Doutor Alexsander Pretto, médico cardiologista de Tenente Portela, participou do programa Tribuna Popular, onde foi entrevistado pelo jornalista Jalmo Fornari a respeito da pandemia de coronavírus na região.
O médico disse que no dia a dia as informações vão evoluindo, mas que a pandemia atingiu o mundo de uma maneira muito mais forte do que ele imaginava inicialmente, já que as outras cepas deste mesmo vírus, que já foram registradas, eram localizadas em continentes e não evoluíam ao passo de se tornar uma pandemia, como é o caso da atual.
Sobre uma postagem que o médico fez no facebook, onde ele escreveu que a “A chapa vai esquentar nos próximos 45 dias aqui no RS”, ele disse que naturalmente essa época do ano já é de aumento de casos de doenças respiratórias e cardíacas e com o coronavírus subindo na Região Sul do Brasil, a tendência é de tempos preocupantes.
“O que nós queremos é vidas salvas”, disse o médico informando que uma pesquisa publicada em julho, mostra que as pessoas adotando o uso de máscaras, etiquetas de higienes e distanciamento social, já evitaram milhões de mortes e de contaminações.
Sobre a capacidade dos sistema de saúde da região, o médico disse que existem duas situações, aquela em que se aprende caindo e aquela que se apreende antes de cair, e a região tem que se preparar para aprender antes de cair, para que possa se preparar para enfrentar uma possível crise mais séria.

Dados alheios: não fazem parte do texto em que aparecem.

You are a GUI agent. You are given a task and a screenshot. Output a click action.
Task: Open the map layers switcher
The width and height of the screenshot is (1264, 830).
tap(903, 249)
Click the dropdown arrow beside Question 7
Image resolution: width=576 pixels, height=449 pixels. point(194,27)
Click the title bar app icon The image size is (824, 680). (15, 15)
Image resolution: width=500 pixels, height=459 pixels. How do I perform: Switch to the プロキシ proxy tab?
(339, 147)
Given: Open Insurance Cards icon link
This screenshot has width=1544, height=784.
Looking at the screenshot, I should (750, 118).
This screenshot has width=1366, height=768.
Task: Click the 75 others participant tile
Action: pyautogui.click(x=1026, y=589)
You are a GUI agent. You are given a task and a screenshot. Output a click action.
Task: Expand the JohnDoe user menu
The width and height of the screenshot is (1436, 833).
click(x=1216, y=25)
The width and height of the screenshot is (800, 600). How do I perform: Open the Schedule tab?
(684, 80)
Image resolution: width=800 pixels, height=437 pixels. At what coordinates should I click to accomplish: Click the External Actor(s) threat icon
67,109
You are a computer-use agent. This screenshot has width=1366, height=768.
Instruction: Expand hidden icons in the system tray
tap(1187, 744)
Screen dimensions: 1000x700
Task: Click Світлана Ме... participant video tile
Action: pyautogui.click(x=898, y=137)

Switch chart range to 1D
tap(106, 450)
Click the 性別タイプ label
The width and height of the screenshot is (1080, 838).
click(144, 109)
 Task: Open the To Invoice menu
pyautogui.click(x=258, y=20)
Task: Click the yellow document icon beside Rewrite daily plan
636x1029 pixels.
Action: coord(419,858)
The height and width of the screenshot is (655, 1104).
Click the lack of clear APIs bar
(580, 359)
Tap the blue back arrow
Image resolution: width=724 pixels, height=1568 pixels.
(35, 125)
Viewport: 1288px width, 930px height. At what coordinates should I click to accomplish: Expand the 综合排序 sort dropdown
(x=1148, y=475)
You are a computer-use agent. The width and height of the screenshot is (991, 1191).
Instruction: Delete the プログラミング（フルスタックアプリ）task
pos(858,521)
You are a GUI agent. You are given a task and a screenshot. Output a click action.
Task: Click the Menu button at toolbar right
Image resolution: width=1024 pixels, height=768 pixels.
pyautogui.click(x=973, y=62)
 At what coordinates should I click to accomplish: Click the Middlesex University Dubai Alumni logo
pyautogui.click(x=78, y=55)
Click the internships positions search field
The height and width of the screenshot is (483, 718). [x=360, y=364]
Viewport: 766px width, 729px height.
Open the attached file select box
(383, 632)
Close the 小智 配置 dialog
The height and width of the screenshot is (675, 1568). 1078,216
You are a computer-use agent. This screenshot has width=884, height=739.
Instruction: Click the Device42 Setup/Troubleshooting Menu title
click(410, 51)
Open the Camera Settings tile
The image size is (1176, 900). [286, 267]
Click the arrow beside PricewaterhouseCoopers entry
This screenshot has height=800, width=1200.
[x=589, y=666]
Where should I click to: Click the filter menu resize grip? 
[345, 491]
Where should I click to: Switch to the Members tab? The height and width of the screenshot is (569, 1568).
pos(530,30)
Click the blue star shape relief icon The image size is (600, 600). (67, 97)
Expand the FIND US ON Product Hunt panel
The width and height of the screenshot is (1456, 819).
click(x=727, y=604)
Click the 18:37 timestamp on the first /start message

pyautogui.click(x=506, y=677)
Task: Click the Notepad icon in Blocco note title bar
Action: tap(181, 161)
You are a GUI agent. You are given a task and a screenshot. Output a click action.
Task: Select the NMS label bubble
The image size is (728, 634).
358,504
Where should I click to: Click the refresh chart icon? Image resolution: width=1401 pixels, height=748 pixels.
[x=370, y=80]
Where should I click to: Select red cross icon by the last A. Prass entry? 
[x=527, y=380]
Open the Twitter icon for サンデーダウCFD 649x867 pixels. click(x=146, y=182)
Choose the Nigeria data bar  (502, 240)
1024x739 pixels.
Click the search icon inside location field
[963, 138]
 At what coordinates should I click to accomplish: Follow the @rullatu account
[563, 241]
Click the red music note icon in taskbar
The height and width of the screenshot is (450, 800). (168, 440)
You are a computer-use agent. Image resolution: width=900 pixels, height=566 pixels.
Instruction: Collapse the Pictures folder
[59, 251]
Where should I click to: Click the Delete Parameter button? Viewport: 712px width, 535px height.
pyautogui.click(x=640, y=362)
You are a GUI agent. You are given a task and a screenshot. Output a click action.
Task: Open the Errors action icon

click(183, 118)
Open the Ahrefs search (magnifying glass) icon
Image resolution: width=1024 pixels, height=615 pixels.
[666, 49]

Sobre os leitos de UTI, ele disse que hoje há 10 leitos gerais no HSA e 5 de COVID-19 e 22 respiradores. “O que as pessoas têm que entender é que a UTI-COVID que era preparada para 5 pacientes, dias atrás estava com 7 e a UTI normal, que tem 10 leitos, tinha 7 ocupados, sendo que estamos em meados de julho, ou seja, ainda teremos um tempo pela frente de inverno, por isso, eu afirmo que a chapa vai esquentar”.
O médico disse que esse alerta precisa ser feito agora, enquanto há tempo para tomar decisões, e não esperar chegar a uma situação extrema.
“Quero trazer um alerta para os jovens, população que mais está sendo contaminada no Rio Grande do Sul, mas a população que mais está morrendo são os acima de 60 anos, mas os jovens precisam entender de que para ele também há risco, com dados de mortes entre jovens e até crianças”, disse ele, antes de comentar o fato de os jovens serem carregadores do vírus que acabam, muitas vezes, até sem saber contaminando pessoas dos grupos de risco.
Ele disse que algumas pessoas, como caminhoneiros, profissionais de saúde e funcionários de frigoríficos, deveriam procurar o médico no momento em que aparecessem os primeiros sintomas e até procurar os postos de saúde para fazer os testes mesmo estando assintomáticas.
O médico disse que há uma pesquisa que multiplica por dez o número infectados no mundo. Segundo ele, esse não é o momento de baixar a aguarda.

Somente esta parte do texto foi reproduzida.